Return to search

Bayesian Model Selection for High-dimensional High-throughput Data

Bayesian methods are often criticized on the grounds of subjectivity. Furthermore, misspecified
priors can have a deleterious effect on Bayesian inference. Noting that model
selection is effectively a test of many hypotheses, Dr. Valen E. Johnson sought to eliminate
the need of prior specification by computing Bayes' factors from frequentist test statistics.
In his pioneering work that was published in the year 2005, Dr. Johnson proposed
using so-called local priors for computing Bayes? factors from test statistics. Dr. Johnson
and Dr. Jianhua Hu used Bayes' factors for model selection in a linear model setting. In
an independent work, Dr. Johnson and another colleage, David Rossell, investigated two
families of non-local priors for testing the regression parameter in a linear model setting.

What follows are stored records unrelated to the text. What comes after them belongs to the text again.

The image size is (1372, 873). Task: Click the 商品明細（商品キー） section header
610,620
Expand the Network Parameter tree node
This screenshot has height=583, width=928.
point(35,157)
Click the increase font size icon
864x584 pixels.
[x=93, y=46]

These non-local priors enable greater separation between the theories of null and alternative
hypotheses.
In this dissertation, I extend model selection based on Bayes' factors and use nonlocal
priors to define Bayes' factors based on test statistics. With these priors, I have been
able to reduce the problem of prior specification to setting to just one scaling parameter.
That scaling parameter can be easily set, for example, on the basis of frequentist operating
characteristics of the corresponding Bayes' factors. Furthermore, the loss of information by basing a Bayes' factors on a test statistic is minimal.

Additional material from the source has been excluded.